The answer is to have a route through the circuit which passes the synchronising information and is not affected by the setting of the fader control with another route which is affected by the control.

The stages are:=

1. A zero gain waveform polarity inverter.

This is needed because the A.V. standard negative synch composite video input from the camera which appears across the terminating resister R1 is the wrong polarity so a transistor stage with no voltage gain is used and which gives an output with opposite polarity to it's input. A low noise transistor type BC109 is used for this.

2. A Synchronising Pulse Separator

The action of this stage has three essential parts. a) a high input impedance. b) an oversize coupling capacitor and c) lots of voltage gain.

It works like this: suppose a new line of the picture is about to be traced out, first a line synch pulse is fed to C5 through R5. It is positive going and because of the high gain of the TR2 stage it saturates the transistor causing a strong clean negative going synch pulse to appear at the collector of TR2.

Now the negative going vision part starts but because the oversize coupling capacitor has been charged up during the line synch pulse and the input impedance of the TR2 stage is high, preventing the charge from leaking away too quickly, the charge on C5 gives a negative bias to TR2 causing it to cut off during the vision part of the line until the next synch pulse comes along and the action repeats.

So the waveform at the collector of TR2 consists only of synch pulses which are already of the right polarity to insert back into the output waveform.

The capacitor C6 is to curtail the frequency response of the TR2 stage at the frequency response of the TR2 stage as this improves the output quality: this transistor has a cut-off frequency of several hundred MHz although the highest frequency of interest in this stage is line synch at about 15kHz.

Zero Gain Phase Shift Compensator

This is needed because all practical transistor stages cause a small amount of phase shift between their inputs and their outputs.

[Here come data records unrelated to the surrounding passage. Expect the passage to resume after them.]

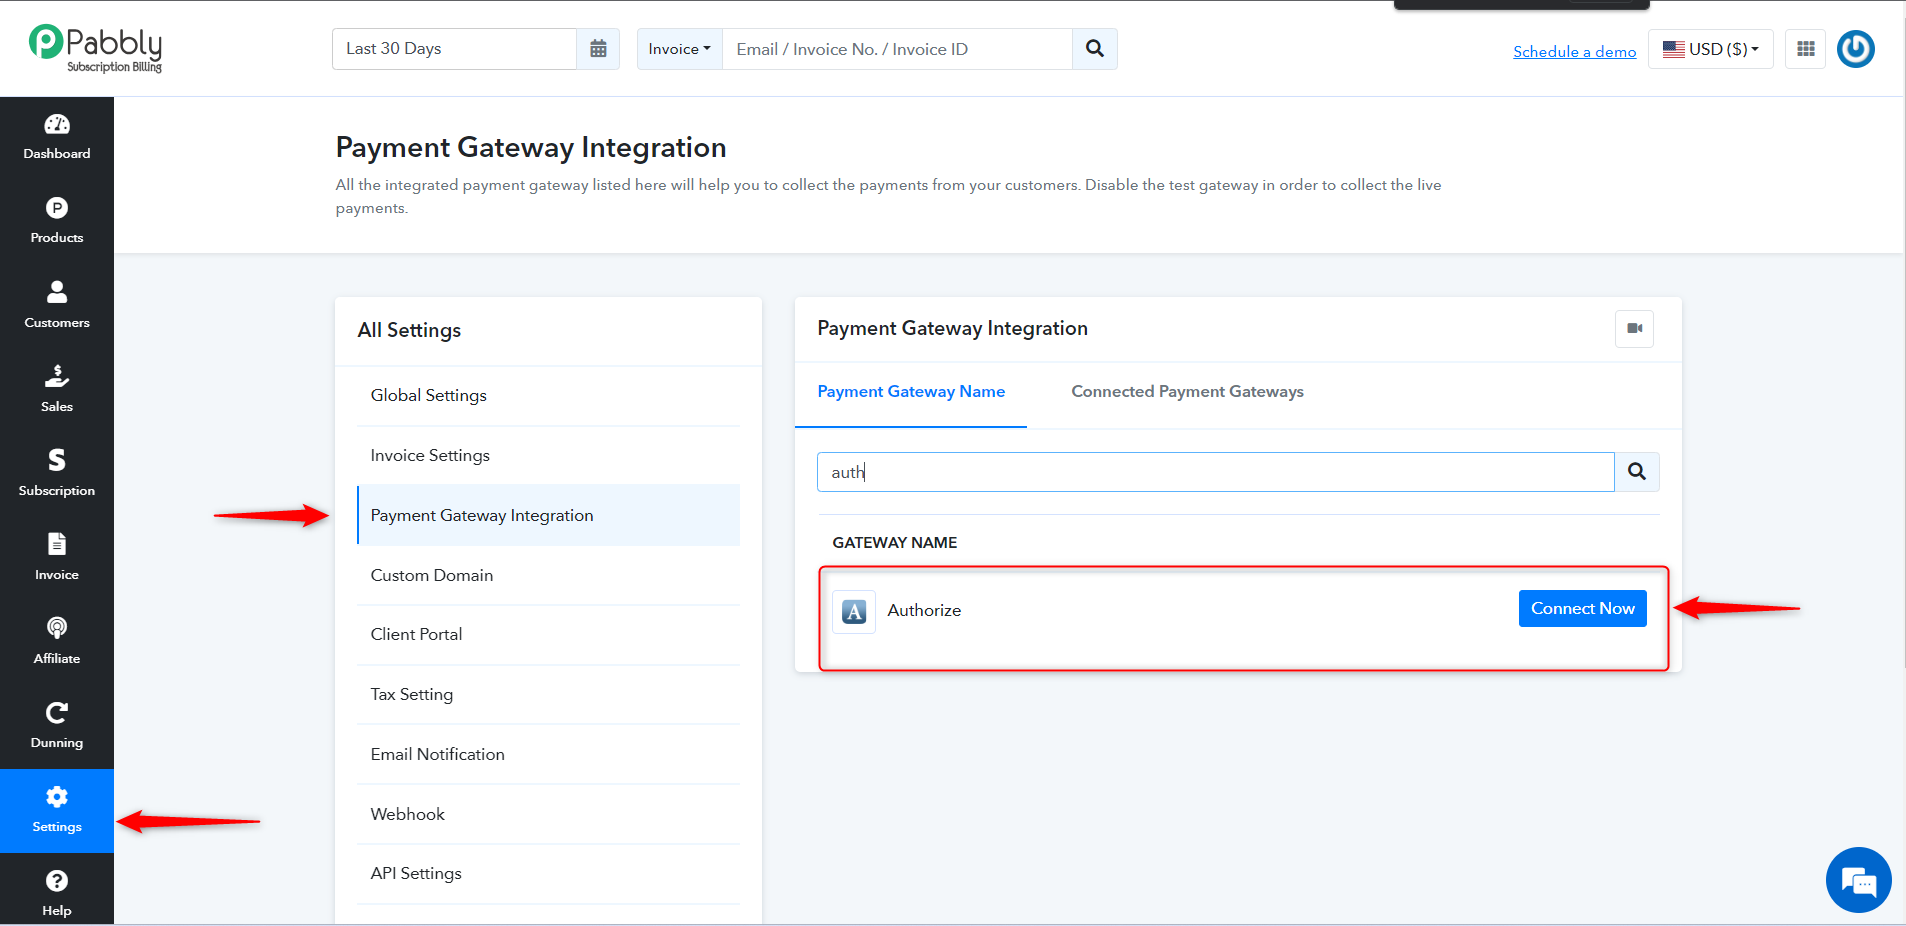Focus the gateway name search field
Screen dimensions: 1906x926
1216,472
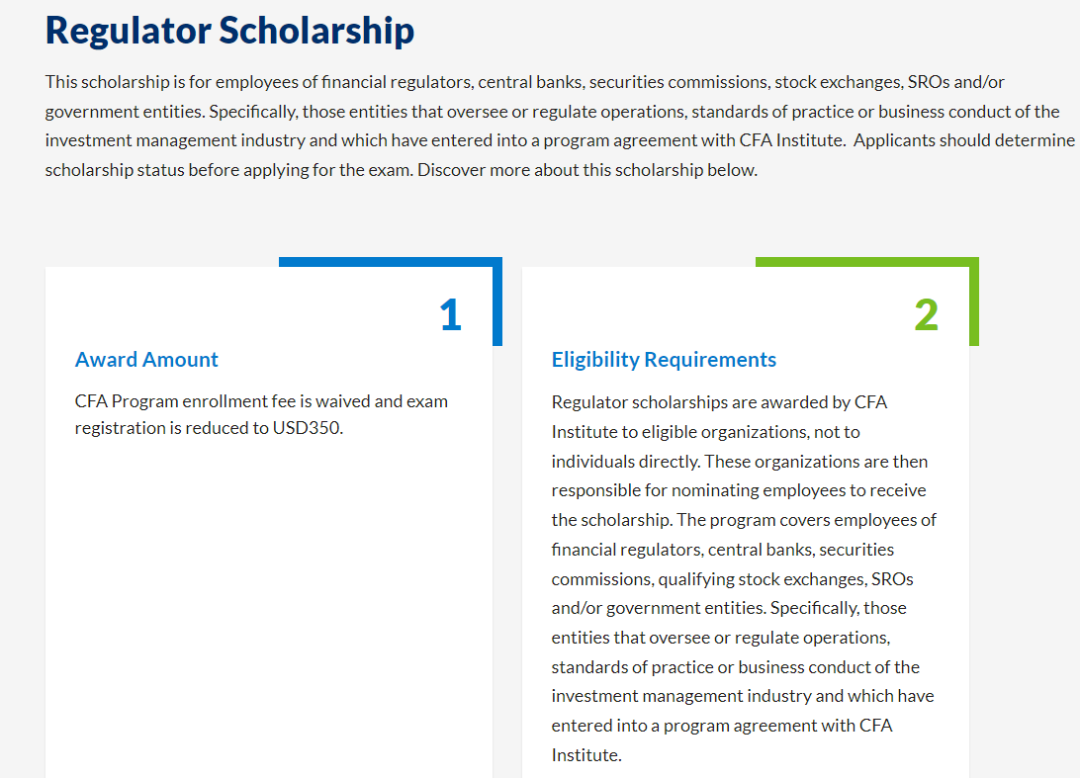The image size is (1080, 778).
Task: Click the "Discover more about this scholarship below" sentence
Action: tap(587, 170)
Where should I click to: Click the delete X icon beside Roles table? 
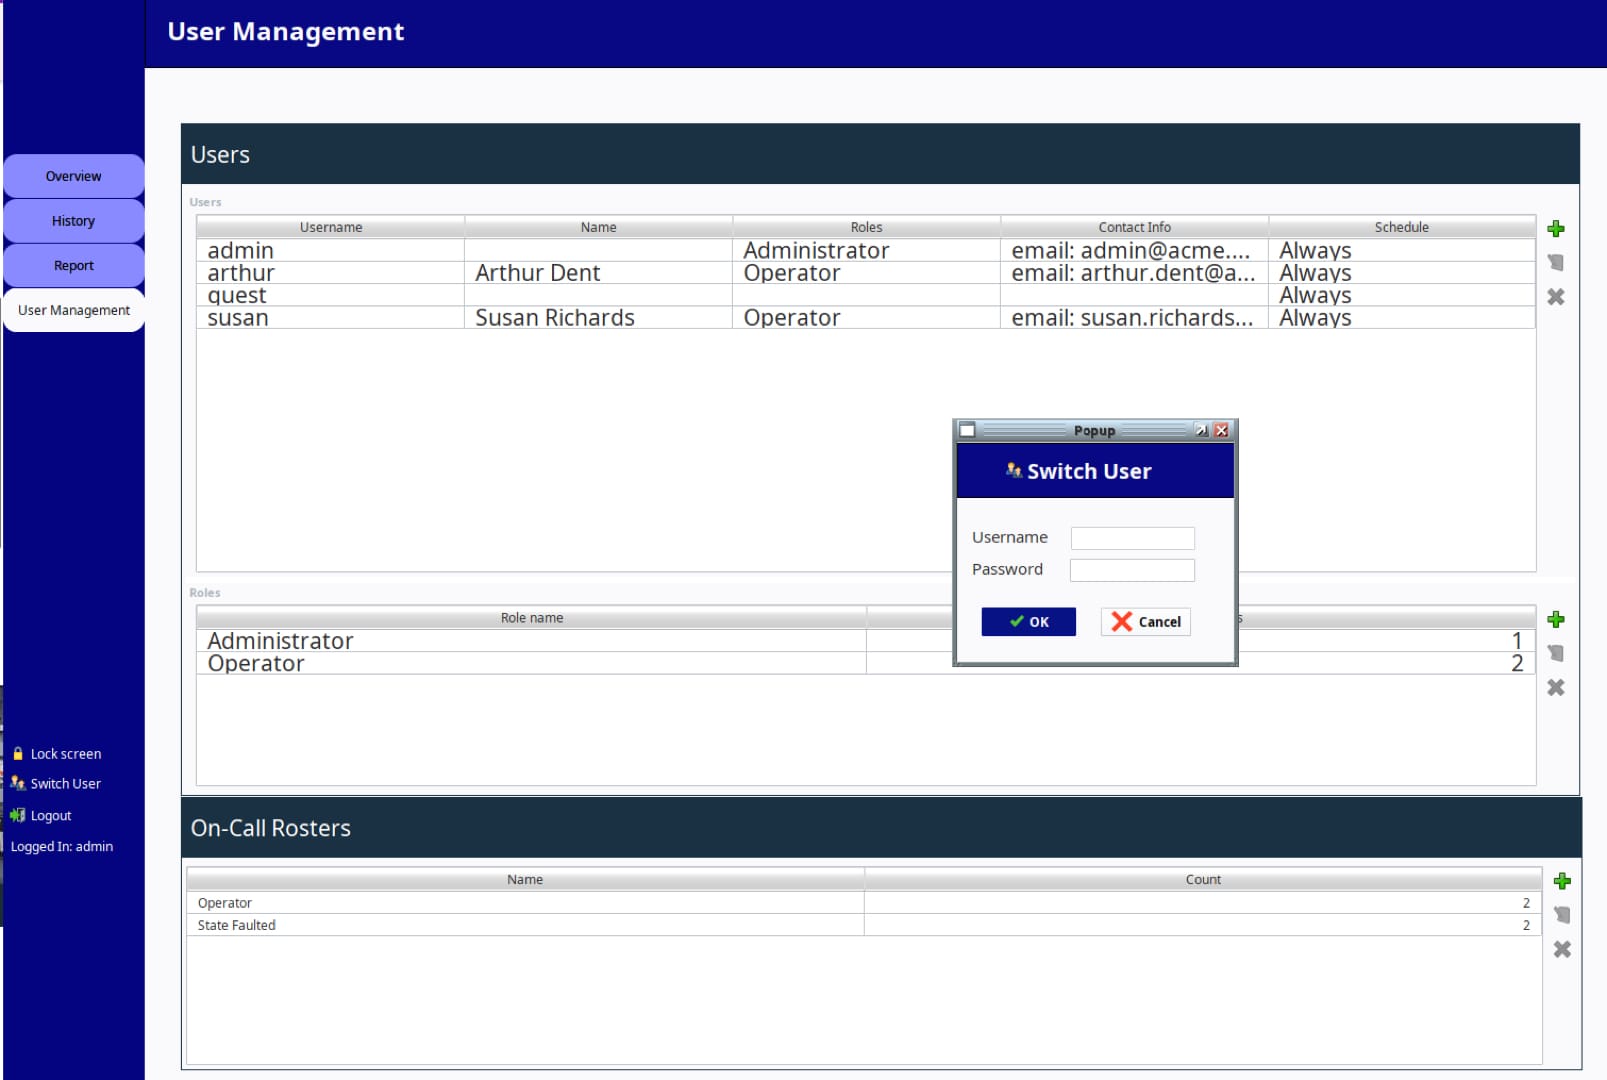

This means that for any part of the input waveform to any transistor stage, the corresponding output from that transistor stage is happening further forward in time though only slightly for a single stage.

Going back to the Video fader then if a simple potentiometer arrangement were used in the all passing route through the circuit from input to output without the TR3 transistor stage, fading down a picture would also result in a horizontal panning effect as the phase shifted synch pulses took over from the non phase shifted synch pulses.

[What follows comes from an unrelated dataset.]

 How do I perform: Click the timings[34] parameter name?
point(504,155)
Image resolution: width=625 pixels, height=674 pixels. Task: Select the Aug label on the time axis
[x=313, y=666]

So then the phase shift compensator stage compensates for the phase shift in the synch only route by introducing some phase shift into the all passing route.

Construction

The project deals with video waveforms in the current 625 line U,K. standard and so the highest frequency of interest at any one time is no higher than 5.5 MHz.

A more conventional method of construction can therefore be used than for earlier projects I have described in the Newsletter.

I used a Tripad board available from Maplin order code JP52G.

Wiring should be neat and as short as possible and it will all fit into a box about the size of old Betamax video cassettes.

I used clearly labelled sockets on opposite ends of the box for in-line operation. On/Off switch on another side and the fader control on top. I used slider pot. for the fader control on top. I used the slider pot. for the fader control but a rotary would work just as well.

Power Supply. I used a single PP3 battery which should give hours of use.

In Use: I tired the fader with several monitors. With the better monitors which have black level clamping in their video circuits it will fade to Black, If they do not have this circuitry it will fade to grey. I was able to make good quality VHS video tape recordings using this Fader Box.